Jackson Middle School (named for Gen. Stonewall Jackson, who also has an Oklahoma county named for him) - Home (http://okcps.jackson.schooldesk.net)

I don't have any references but I'm fairly certain we also do fly the Confederate flag at the Capitol (definitely used to) and there are places around the state where "Dixie" was sung before football games and similar stuff.

That's not to say that these things make Oklahoma as Southern as the Deep South, but they do reflect the fact that Oklahoma was settled by Southerners more than any other demographic.

Dennis Heaton
02-07-2014, 12:43 PM
If y'alls current address is south of the Mason-Dixon Line and east of the mighty Mississippi River...ya might be a Southerner. :-)

Jersey Boss
02-07-2014, 04:32 PM
IIRC the bars and stars has not flown over the Capitol since the late 80's

Snowman
02-07-2014, 04:56 PM
IIRC the bars and stars has not flown over the Capitol since the late 80's

Why was it flying at all? Was it for special occasions or most of the year?

Jersey Boss
02-07-2014, 05:08 PM
It was designated with a group of flags, I think 14 or 15 in all, that have flown over land that is present day Oklahoma or part of present day Oklahoma. It flew during the year and not just special occasions.

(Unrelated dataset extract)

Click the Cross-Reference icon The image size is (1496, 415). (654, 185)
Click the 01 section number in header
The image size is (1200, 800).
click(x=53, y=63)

When the plaza underwent renovations the flag was not put back and that is why there is a flag pole there with nothing flying. It caused quite a row when the governor refused to put it back up.

okcpulse
02-08-2014, 09:22 PM
I thought about this thread when I took this quiz the other day. I would encourage everyone to take it; it's very entertaining. It was uncannily accurate for me. It plots the three cities whose native dialects most closely resemble your own. For me, it showed OKC, Tulsa, and Springfield, MO, which is interesting since I grew up in Wichita but have now lived in OKC (where my family is from and has mostly always lived) for nearly 30 years.

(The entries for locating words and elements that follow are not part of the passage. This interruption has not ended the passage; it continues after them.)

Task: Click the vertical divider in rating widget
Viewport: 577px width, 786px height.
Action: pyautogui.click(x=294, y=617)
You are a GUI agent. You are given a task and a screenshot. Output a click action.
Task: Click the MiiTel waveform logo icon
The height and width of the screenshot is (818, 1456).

The quiz: http://www.nytimes.com/interactive/2013/12/20/sunday-review/dialect-quiz-map.html

I got Santa Clara, CA; San Jose, CA and Tucson, AZ. Even though I have never been any further west than New Mexico, spent the first 27 years of my like in Oklahoma and 7 years in Texas, I can say my accent materialized from my extended family who spent much of their childhood on the West coast sans a few years in Germany. The rest I picked up during high school in Edmond, where it seems my social circle was made up of California expats whose parents transferred to OKC back in the 1990s.

Dennis Heaton
02-09-2014, 03:32 PM
I thought about this thread when I took this quiz the other day. I would encourage everyone to take it; it's very entertaining. It was uncannily accurate for me. It plots the three cities whose native dialects most closely resemble your own.

The quiz: http://www.nytimes.com/interactive/2013/12/20/sunday-review/dialect-quiz-map.html

That was pert cool! I (born and raised in California) got Ft. Worth, San Antonio and Lubbock. I've been to San Antonio, once (1973), San Marcos, once (1980), and Wichita Falls, twice (1999). Go figure.